I gotta admit that when I started reading I was skeptical... but the shot of the Mach 1 with the slotless chassis under it won me over. That's gotta be fun...

--rick


----------



## slotcardan (Jun 9, 2012)

.......


----------



## SouthLyonBen (Mar 14, 2012)

Points off every time you rear end the jam car? :wave:


----------



## slotcardan (Jun 9, 2012)

well sandy came through and did her damage,,,, power will be out for some time, i was one of the lucky few that did not get too much damage.

Plans for the future will be some more clean up and tweaking on the chassis and i have another Mach 1 body that i am revamping to look more like my real mach 1 


I took the video right after i finished slapping it together , amazing it worked the first go.

oh,, one other thing i did have to shave down the body mounts about 1mm to better fit the older tyco long wheelbase bodies.


----------



## slotcardan (Jun 9, 2012)

there is more to this project,,, Hurricane sandy really screwed things up.


----------



## slotcardan (Jun 9, 2012)

My Mach 1: see if you can spot all the changes i made from the first pics.


----------



## slotcarman12078 (Oct 3, 2008)

Hot Damn, that 1:1 is sweet!!! Brings me right back to 72, dad taking us kids car shopping, and a pretty much identical Mach 1 was in the show room!!! Of course I had to sit in it!!! :thumbsup::thumbsup:

The most obvious change is the wheels... The other changes elude me...


----------



## slotcardan (Jun 9, 2012)

Well the body got a repaint first. To my shade of yellow though the 1:1 car was taken with a cell phone so the color is total out of wack.

Next the front bumper chrome was removed and painted body color just as the Mach 1 ureathean bumper. 

Decal set was made on my home computer making all the vectored line work. The bottom of the body had the lower trim line blacked out and all the grill detail and body detail was painted.

Decals applied, chassis was then modified a little more to finish it off, tcr rare chome rims used to simulate the magnum 500 rims as on my original however tring to black out the spokes did not work and I just left them chrome.

Smallest plastic model I ever worked on with that much detail added.


I mean if you look at the detail how the body originally looked its a lot.


----------



## slotcarman12078 (Oct 3, 2008)

Now why can't someone make that body for a T jet??? Awesome detail work, by the way!!:thumbsup::thumbsup:


----------



## ParkRNDL (Mar 20, 2002)

dang, that is sharp. buddy of mine in high school had a '73 mach 1. Good times. SCM is right, that'd be an AWESOME body to create for a Tjet...

--rick


----------



## slotcardan (Jun 9, 2012)

there is a person making them for 4 gears.
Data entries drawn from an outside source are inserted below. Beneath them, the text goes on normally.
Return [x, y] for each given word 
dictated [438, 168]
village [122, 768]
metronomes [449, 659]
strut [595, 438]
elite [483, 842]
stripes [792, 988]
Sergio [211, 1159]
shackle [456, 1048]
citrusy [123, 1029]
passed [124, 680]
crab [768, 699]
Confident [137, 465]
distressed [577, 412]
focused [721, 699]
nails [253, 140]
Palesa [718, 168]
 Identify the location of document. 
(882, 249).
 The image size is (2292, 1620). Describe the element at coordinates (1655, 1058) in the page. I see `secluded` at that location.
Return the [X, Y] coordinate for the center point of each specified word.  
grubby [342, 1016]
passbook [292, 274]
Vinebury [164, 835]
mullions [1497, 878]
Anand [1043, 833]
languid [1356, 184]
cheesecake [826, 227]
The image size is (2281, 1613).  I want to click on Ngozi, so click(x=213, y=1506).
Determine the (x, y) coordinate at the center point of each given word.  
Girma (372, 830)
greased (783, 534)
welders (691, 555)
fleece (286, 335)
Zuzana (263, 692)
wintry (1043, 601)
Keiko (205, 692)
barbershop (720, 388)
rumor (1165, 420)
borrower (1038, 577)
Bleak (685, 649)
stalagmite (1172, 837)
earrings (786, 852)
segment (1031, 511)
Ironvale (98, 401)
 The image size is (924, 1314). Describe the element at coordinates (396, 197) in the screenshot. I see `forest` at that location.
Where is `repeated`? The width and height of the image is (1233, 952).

http://members.tripod.com/jims_customs/id13.html

scroll down
I've seen some resin cast of the johnny lighting diecast car as well.


----------



## NTxSlotCars (May 27, 2008)

Dang Dan!!! That's some great lookin detail work!


----------



## slotcarman12078 (Oct 3, 2008)

Roger Corrie did a 72ish Mach 1 for a T jet. I don't know if the mold still exists for it. I forgot I snagged it off the bay.


----------



## Bill Hall (Jan 6, 2007)

Hey Dan,

How about some better pix of yer 'stang?

(Also, Some wheres we have a thread dedicated to everyones one to one cars)


----------



## slotcardan (Jun 9, 2012)

all i have just now less you want to see me rebuilding it


----------